俺の懐からケータイの電子音が響いた。ちなみに、リーンは泣き疲れて俺の膝の上で眠っている。
「もしもし・・・」
「もしもし・・・じゃねえ!!お前、今何処に居るんだ!?家にも帰っていないらしいじゃねえかっ!!」
「あー、とりあえず落ち着けユウト」
慌てた声でまくし立てる友人———榊ユウトを俺は宥める。耳が痛い・・・・・・。
「・・・・・・何か、あったのか?」
「今からそれを説明する」
俺は昨夜の事を懇切丁寧に説明した。
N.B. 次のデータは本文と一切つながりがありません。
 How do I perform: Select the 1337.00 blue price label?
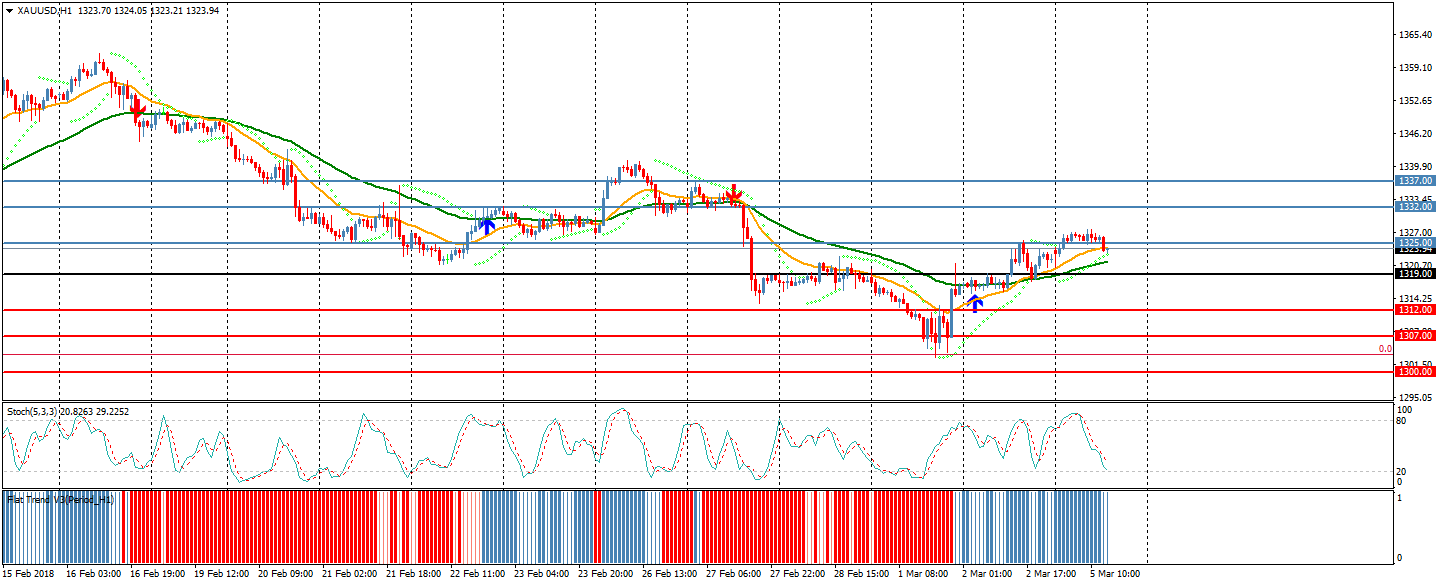(x=1415, y=181)
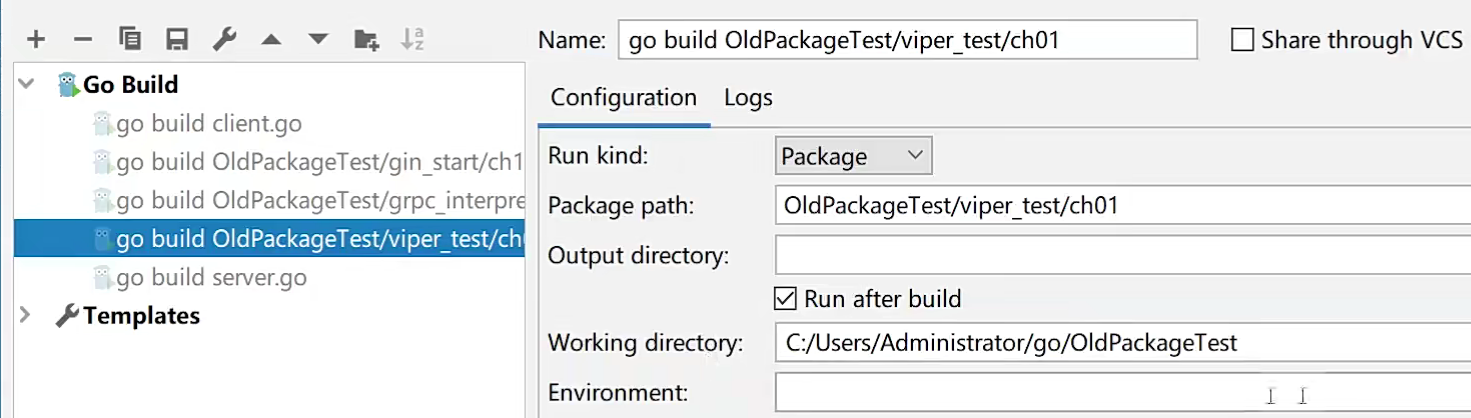Screen dimensions: 1471x418
Task: Select the go build client.go configuration
Action: point(208,124)
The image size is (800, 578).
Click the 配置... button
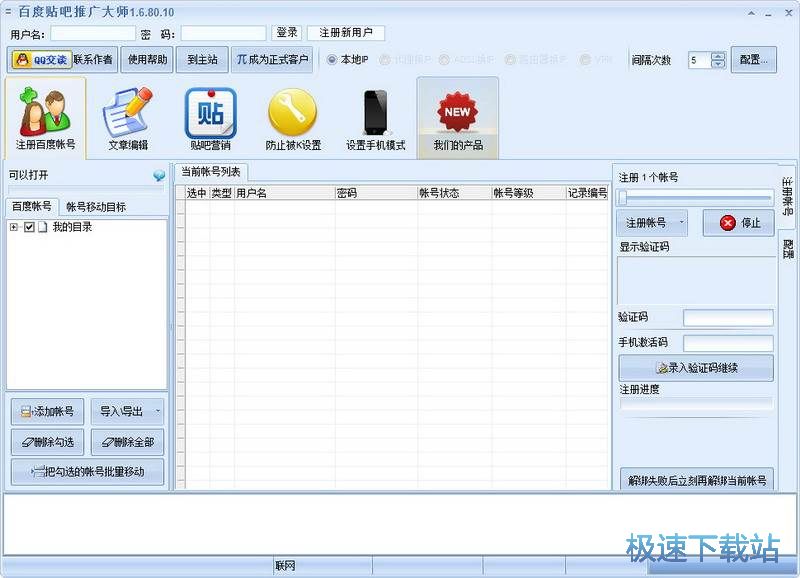coord(753,59)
それはもう、事細かに・・・・・・。
そしたら・・・。
「はああっ!!!吸血鬼になったあ!!?」
「うるさい」
驚愕の声を上げるユウトに、俺はぴしゃりと冷静に突っ込んだ。我が友人ながら酷い慌てようだ。
少しは落ち着けよ。全く・・・。
「いや、そうは言ってもだな・・・・・・」
「大丈夫だ。何も問題は無いよ・・・ユウト」
「むうっ・・・・・・」
尚も納得出来ない様子のユウト。俺はそんな友人を宥める様に言った。
俺が選んだ事だ。後悔は無いし、全く問題も無い。だから、大丈夫。
「問題無い。全部自分が決めた事だ・・・・・・」
「そう、か・・・・・・」
そう言い、ユウトははああ~っと深い溜息を吐いた。どうやら、ようやく落ち着いたらしい。
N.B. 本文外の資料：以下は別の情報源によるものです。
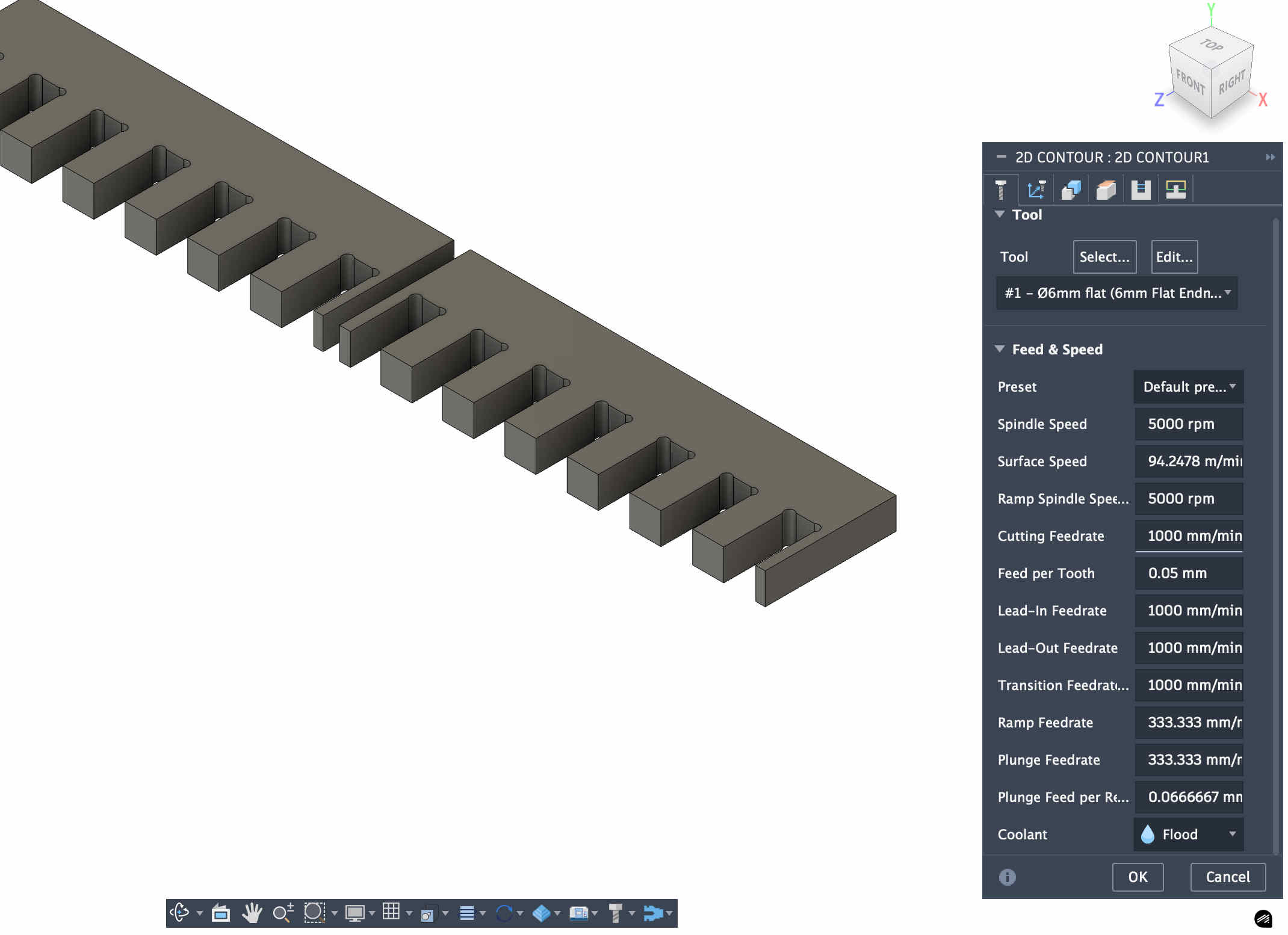
Task: Open the Feed & Speed axis tab
Action: click(1036, 190)
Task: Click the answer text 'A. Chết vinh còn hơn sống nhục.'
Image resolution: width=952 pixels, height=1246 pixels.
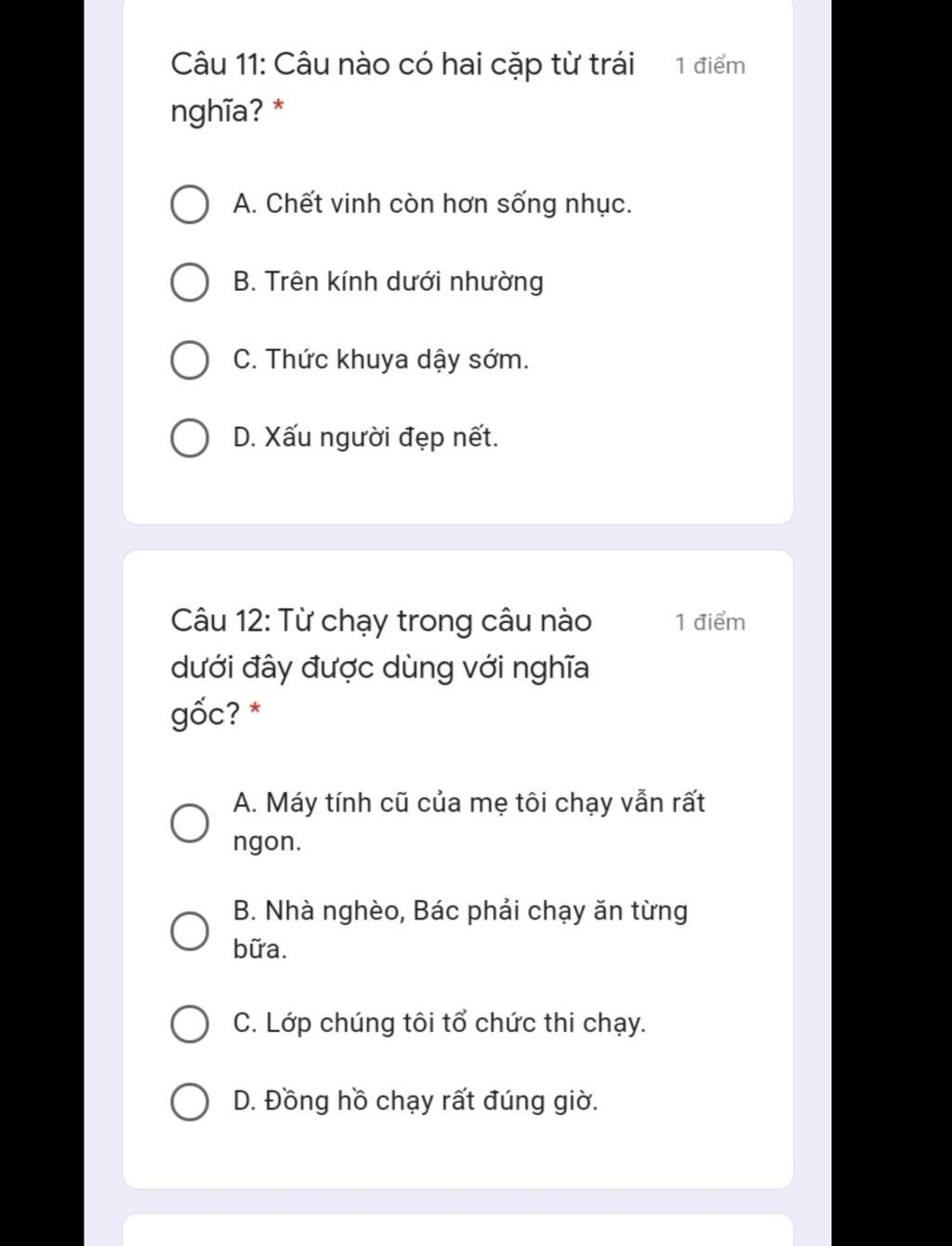Action: [432, 204]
「まあ・・・・・・お前がそう言うなら俺はもう良いよ」
「ああ・・・・・・」
「しかし、お前が其処までして入れ込むなんてな・・・・・・その吸血鬼を俺も見てみたくなったよ」
そう茶化す様に言うユウト。思わず俺も笑ってしまう。ああ、そうかよ。
「まあ、また何れお前にも紹介するよ」
「そうしてくれ」
二人して、そう冗談めかして言った。ケータイを切る。そして、懐に仕舞い。
・・・まあ、何だ。それよりも、だ・・・。
「何時から聞いていたんだ?リーン」
「・・・・・・最初から」
どうやら、電話が鳴る音で半ば目覚めたらしい。何だか、リーンは少し不機嫌そうだった。
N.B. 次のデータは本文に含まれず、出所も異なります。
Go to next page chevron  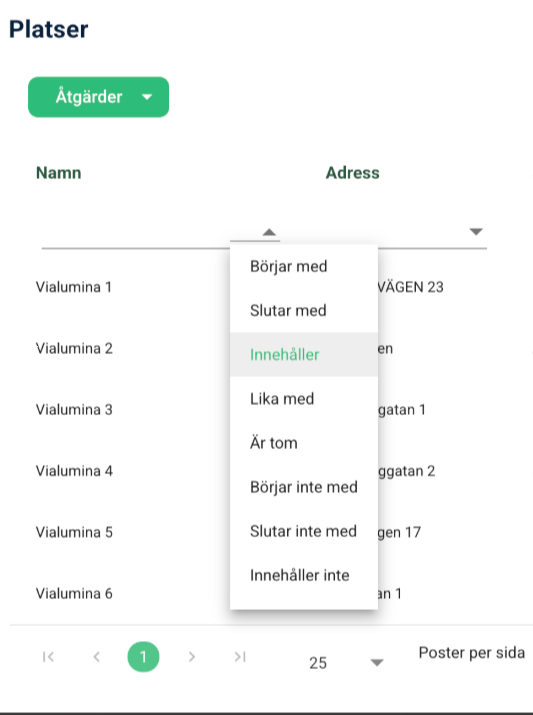(x=191, y=657)
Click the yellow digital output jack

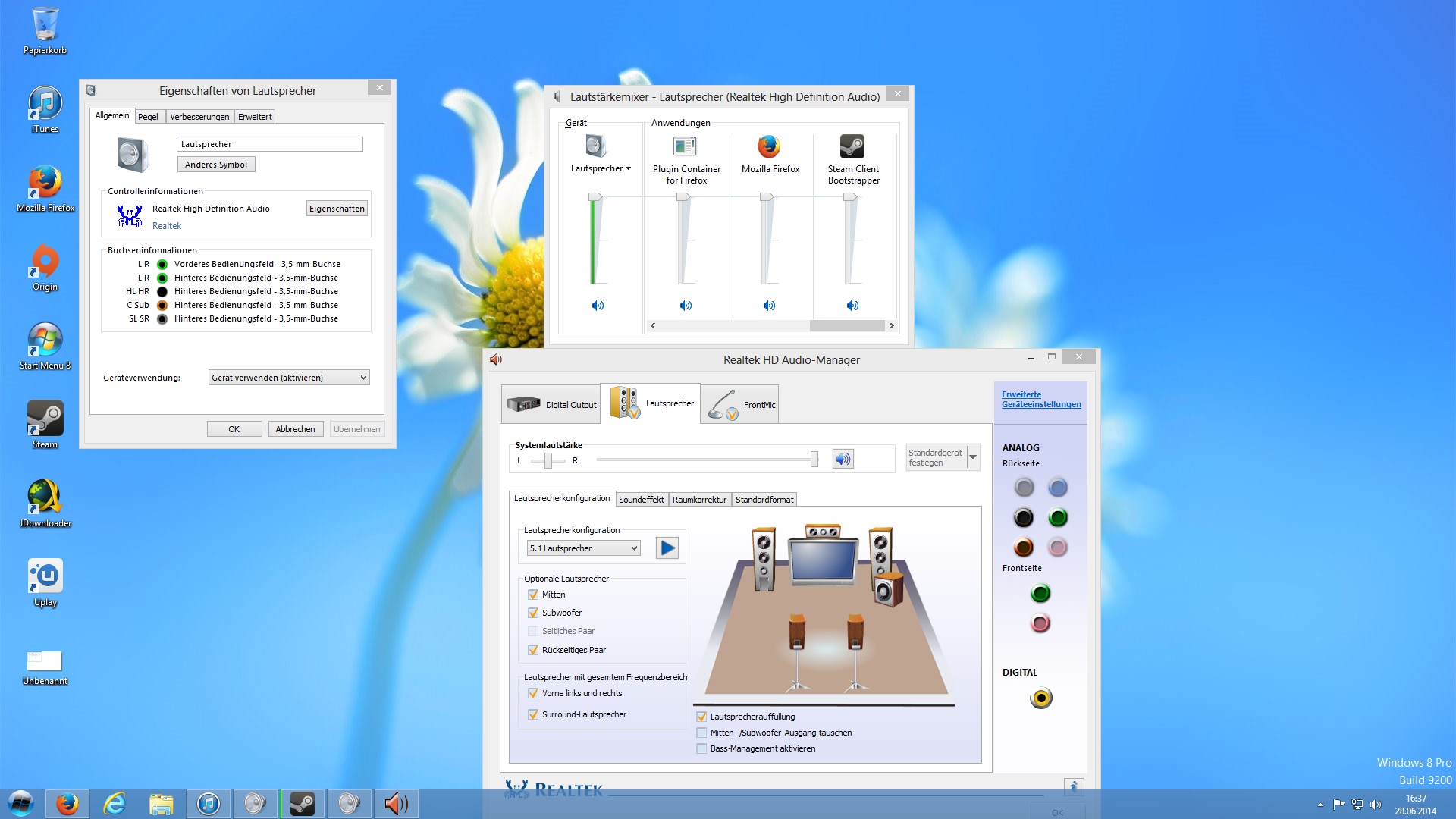tap(1041, 698)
若干頬を膨れさせ、俺を見上げる。その姿が、なかなか可愛い。
「・・・・・・どうした?」
「今の人は誰?」
ああ、なるほど。・・・どうやらリーンは俺の友人に妬いているらしい。
余りに親し気に話していたからな・・・。俺は思わず笑ってしまう。
「俺の友人だよ・・・・・・」
そう言って、ぽんっと彼女の頭に掌を乗せる。すすっと俺に寄り掛かるリーン。その可愛い反応に、また俺は笑ってしまった。
大丈夫と、そう言って俺はリーンの頭を撫でる。
・・・・・・少し、俺に依存しているかな?
まあ、仕方ないか。彼女は今まで孤独だったんだから・・・。思わず、俺は苦笑した。
まあ・・・少しずつ彼女には与えていこう。きっと、それでリーンは救われる筈だから。